EXERCISE DESCRIPTION —
Start at the line below containing "This screenshot has width=479, height=537." and stop at the line containing "Given: Click the". Repeat every line of that stretch exactly, and nothing outside it.

── INPUT DATA ──

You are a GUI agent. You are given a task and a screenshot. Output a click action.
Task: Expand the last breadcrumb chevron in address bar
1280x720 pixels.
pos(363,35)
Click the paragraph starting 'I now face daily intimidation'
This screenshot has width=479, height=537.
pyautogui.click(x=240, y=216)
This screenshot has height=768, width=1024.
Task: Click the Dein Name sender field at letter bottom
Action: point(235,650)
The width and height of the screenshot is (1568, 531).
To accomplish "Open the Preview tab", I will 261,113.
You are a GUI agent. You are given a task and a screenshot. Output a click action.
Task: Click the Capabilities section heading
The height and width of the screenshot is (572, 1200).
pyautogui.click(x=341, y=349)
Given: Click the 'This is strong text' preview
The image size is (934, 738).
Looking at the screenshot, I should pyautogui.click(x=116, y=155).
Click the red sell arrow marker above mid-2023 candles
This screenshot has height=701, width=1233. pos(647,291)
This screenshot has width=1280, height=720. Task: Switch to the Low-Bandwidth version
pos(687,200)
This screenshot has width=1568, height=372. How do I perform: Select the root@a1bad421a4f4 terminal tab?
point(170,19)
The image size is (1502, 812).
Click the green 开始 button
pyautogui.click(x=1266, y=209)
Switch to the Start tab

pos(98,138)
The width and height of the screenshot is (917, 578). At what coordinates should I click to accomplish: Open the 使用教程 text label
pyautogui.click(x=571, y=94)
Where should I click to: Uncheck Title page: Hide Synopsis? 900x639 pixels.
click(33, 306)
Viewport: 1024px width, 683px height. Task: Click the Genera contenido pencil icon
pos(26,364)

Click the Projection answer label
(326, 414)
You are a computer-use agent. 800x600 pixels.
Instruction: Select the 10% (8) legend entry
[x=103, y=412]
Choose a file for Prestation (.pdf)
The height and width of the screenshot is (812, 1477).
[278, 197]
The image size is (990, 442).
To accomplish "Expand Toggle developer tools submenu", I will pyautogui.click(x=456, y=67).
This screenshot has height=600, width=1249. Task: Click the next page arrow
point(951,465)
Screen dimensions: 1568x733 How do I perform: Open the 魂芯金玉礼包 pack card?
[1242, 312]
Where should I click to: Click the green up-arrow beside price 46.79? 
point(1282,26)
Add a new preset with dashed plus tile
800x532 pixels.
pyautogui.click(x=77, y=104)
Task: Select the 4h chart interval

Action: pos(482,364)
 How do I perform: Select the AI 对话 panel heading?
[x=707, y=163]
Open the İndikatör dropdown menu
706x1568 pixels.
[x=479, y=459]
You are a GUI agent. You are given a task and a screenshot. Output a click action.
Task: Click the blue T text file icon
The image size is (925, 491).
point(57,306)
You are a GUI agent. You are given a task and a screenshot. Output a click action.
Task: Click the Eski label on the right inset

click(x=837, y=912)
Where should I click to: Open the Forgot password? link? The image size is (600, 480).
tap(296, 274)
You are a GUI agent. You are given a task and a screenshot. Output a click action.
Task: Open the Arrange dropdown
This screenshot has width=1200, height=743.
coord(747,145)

───

RESPONSE AREA —
This screenshot has width=479, height=537.
pyautogui.click(x=240, y=216)
This screenshot has height=768, width=1024.
Task: Click the Dein Name sender field at letter bottom
Action: point(235,650)
The width and height of the screenshot is (1568, 531).
To accomplish "Open the Preview tab", I will 261,113.
You are a GUI agent. You are given a task and a screenshot. Output a click action.
Task: Click the Capabilities section heading
The height and width of the screenshot is (572, 1200).
pyautogui.click(x=341, y=349)
Given: Click the 'This is strong text' preview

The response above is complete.